| Directions |
Among the entries that follow, find every line with the word "agent" and list it.

| Records supplied |

============================================================

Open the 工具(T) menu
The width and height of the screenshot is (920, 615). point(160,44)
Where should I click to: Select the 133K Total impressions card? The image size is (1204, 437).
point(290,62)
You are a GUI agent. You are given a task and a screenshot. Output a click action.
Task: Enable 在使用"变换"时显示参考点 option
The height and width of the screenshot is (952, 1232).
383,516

============================================================

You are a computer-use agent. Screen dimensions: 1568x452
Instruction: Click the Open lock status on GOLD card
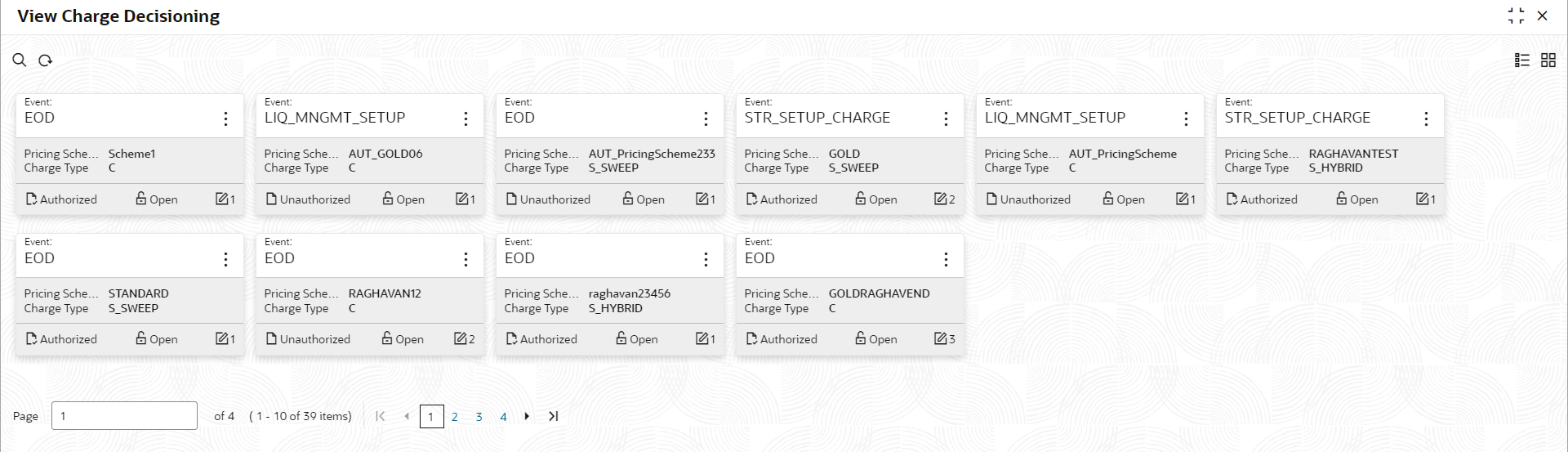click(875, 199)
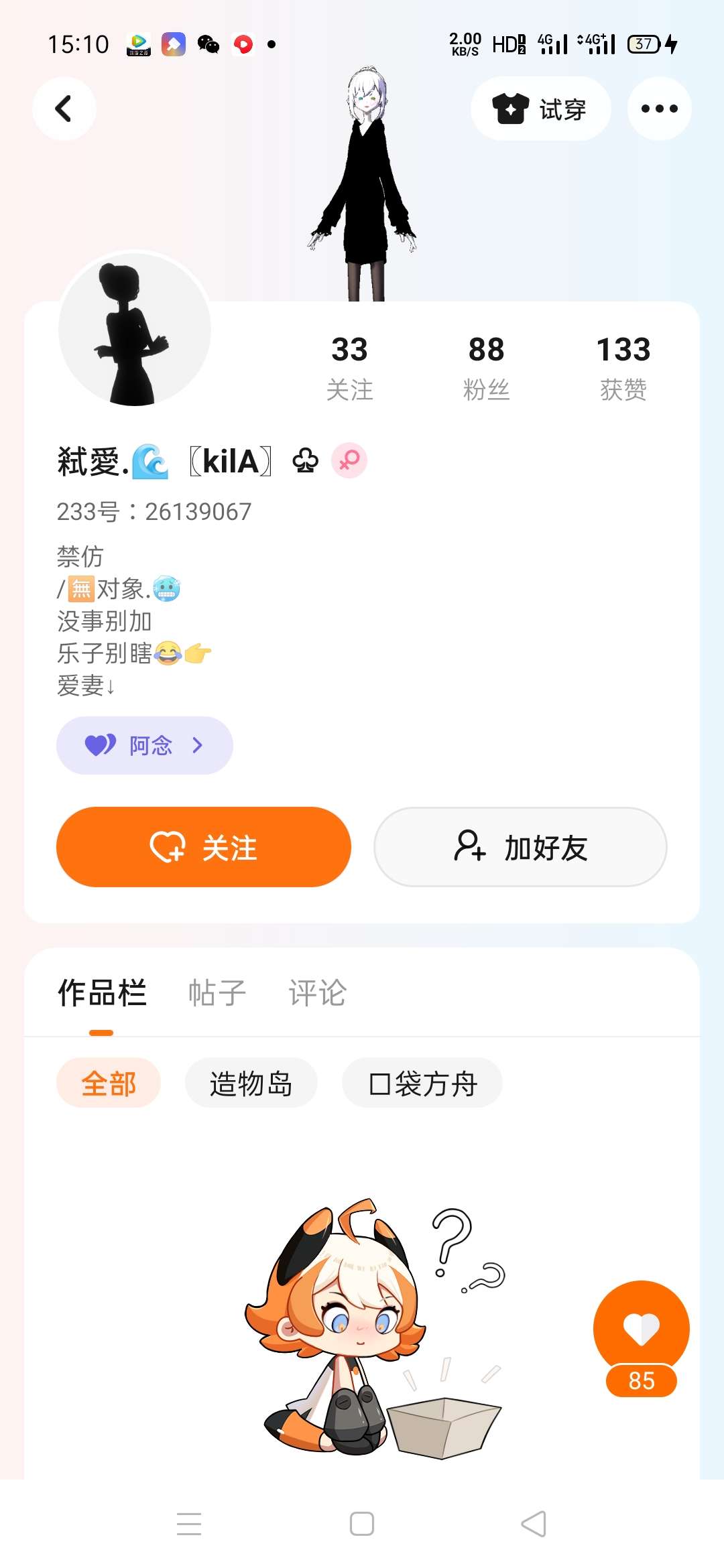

============================================================

| Result of the task |
You are a GUI agent. You are given a task and a screenshot. Output a click action.
You are a computer-use agent. Screen dimensions: 1568x452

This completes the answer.